While not every day was quite as busy as this, they were not far off and on the other hand generally included a lot more E3 parties! When I did have time to visit the show floor I tended towards places which gave opportunities to talk to the actual developers, such as the upper level of Sony’s booth, a VIP section which we were given access. Having the ability to talk with actual contributors to the games and understand the thinking behind choices and ideas as they demo their work they have poured sweat and tears into, was incredible rewarding – I had a great chat with a social game developer at the Konami booth. For similar reasons, I also spent quite a bit of time at ‘Indiecade’ where many of game creators were showing their current works in progress for the very first time and actively seeking feedback on them, such as Erin Robinson (creator of Gravity Moon). Indeed on Wednesday one enterprising young upstart, without any E3 pass and completely independently of Indiecade, except in spirit, demoed his game and fun homemade controller featuring a dozen huge buttons on some spare floor nearby.

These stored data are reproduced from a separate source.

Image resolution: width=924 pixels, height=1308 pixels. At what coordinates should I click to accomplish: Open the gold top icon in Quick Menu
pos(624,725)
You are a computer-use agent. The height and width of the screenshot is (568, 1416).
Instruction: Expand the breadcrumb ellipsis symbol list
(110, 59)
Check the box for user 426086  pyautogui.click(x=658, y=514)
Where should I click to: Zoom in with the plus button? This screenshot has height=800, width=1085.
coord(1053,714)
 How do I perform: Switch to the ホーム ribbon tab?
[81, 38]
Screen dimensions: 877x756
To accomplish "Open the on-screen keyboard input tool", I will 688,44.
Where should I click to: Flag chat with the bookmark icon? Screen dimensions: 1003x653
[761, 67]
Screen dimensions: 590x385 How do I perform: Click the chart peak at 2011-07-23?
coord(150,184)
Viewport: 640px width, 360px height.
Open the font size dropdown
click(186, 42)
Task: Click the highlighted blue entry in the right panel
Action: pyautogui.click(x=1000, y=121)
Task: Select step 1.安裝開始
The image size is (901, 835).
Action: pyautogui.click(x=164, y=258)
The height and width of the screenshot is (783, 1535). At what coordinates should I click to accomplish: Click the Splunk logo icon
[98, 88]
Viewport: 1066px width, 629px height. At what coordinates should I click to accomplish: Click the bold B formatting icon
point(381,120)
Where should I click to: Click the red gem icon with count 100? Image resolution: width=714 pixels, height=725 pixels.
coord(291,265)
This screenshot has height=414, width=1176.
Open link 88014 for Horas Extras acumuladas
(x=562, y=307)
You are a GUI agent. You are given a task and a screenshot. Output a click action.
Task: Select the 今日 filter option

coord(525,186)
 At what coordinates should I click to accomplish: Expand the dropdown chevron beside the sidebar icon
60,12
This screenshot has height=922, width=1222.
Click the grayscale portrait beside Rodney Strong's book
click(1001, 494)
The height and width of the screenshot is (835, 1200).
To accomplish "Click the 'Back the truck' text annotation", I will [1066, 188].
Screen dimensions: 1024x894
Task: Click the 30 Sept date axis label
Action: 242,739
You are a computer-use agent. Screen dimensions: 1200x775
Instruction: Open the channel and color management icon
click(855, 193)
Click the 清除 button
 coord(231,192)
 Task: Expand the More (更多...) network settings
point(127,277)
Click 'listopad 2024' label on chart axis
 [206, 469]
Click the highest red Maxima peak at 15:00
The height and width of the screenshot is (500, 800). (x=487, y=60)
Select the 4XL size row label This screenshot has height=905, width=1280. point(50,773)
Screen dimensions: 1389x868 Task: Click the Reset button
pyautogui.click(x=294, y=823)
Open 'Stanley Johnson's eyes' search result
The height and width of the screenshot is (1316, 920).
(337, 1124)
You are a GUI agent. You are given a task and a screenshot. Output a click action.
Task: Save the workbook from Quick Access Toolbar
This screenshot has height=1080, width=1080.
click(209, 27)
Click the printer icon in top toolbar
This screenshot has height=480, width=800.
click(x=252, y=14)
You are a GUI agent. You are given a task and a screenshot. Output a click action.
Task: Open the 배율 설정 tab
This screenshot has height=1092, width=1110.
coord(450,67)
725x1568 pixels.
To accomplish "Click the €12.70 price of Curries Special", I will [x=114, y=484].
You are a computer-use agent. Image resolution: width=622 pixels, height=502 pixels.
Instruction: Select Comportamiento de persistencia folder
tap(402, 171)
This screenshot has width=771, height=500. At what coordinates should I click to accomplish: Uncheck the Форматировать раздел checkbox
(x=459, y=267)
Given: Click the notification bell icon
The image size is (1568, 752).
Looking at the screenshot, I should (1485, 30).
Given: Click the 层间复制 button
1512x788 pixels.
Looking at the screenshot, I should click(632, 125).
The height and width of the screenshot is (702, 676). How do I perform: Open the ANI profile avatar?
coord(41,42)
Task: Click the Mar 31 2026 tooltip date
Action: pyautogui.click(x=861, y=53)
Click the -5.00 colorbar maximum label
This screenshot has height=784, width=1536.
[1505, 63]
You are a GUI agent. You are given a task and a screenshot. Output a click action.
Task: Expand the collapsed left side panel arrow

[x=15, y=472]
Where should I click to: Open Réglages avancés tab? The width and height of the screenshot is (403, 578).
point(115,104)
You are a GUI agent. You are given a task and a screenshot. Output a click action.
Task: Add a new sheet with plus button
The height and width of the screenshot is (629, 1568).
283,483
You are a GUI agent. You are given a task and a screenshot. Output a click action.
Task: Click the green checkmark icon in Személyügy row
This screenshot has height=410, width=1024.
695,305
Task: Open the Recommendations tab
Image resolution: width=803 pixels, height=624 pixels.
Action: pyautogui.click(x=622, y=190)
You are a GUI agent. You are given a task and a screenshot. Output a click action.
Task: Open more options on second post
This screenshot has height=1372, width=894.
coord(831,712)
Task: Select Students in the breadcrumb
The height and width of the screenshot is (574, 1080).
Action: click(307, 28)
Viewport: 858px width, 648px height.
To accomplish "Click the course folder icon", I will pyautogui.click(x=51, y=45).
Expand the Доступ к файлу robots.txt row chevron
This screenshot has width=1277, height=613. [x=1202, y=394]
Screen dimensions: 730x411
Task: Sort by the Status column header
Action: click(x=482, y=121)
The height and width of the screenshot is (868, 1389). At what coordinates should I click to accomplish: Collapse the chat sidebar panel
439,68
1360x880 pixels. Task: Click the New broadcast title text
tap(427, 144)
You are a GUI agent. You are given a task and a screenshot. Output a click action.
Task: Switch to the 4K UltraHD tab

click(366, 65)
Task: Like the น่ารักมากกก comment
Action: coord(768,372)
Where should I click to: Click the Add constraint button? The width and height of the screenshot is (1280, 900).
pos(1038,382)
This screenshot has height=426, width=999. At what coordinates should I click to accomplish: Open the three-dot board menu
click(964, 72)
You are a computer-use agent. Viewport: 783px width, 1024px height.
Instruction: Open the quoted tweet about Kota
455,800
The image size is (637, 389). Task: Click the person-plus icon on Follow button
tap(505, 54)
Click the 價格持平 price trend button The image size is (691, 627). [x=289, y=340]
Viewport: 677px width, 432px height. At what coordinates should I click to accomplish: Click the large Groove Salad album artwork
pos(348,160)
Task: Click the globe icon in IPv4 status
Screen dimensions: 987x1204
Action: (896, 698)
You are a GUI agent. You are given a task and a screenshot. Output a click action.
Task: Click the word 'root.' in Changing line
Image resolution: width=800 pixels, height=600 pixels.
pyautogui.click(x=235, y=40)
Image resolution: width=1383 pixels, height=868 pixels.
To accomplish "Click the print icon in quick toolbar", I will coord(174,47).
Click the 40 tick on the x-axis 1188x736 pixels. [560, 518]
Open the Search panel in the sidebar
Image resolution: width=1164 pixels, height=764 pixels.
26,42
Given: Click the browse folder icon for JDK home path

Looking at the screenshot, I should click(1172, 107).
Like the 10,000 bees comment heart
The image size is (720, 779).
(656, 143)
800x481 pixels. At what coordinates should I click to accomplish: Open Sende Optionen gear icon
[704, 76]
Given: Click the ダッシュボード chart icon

This little pavilion was not the only place you could find developers being a little brave though.
Dishonored, demoed by designer Harvey Smith, stood out as a game picking up from where other titles such as Thief or Deus Ex left off. By respecting the audience, and most importantly by rewarding and facilitating their creativity in gameplay. The industry is still largely treading water between console cycles and it was refreshing to see many developers throughout the week not satisfied with simply maintaining the status quo.
In the sun on Friday afternoon, my last day in L.A. Myself and another scholar, Drew Utterback, climbed into the Los Angeles hills and up toward the observatory above the city to get some distance from the proceedings. E3 isn’t just confined to the convention centre. For a week all of Downtown is taken over by our little industry; from the inescapable advertisements on billboards and buildings, to people talking in the street – and one guy excitedly talking to me in a phone shop – to parties filling hotels and clubs at night and even right into your own hotel. In fact one of the most rewarding encounters was with a small group of Austrian developers, Bplus, staying at my accommodation with whom I met and talked with most nights. On my last evening I finally got the chance to play and talk to them about their fun, upcoming 3DS E-Shop game ‘Bit Boy!! ARCADE’. You couldn’t help but succumb to their passion.
This week I met so many interesting people, every person at a different point on the path to reaching their goals, many taking wildly different routes. I feel like I got to know the other scholars very well too, we were all in this whirlwind together, and hopefully I return to Scotland a few good friends richer. I’m grateful to the IGDA, Ashley Zeldin and everyone involved who made all of this possible. The videogame industry is simply fantastic people, and this week I was thankful to be surrounded by so many all trying to make a spot for themselves to do what they love.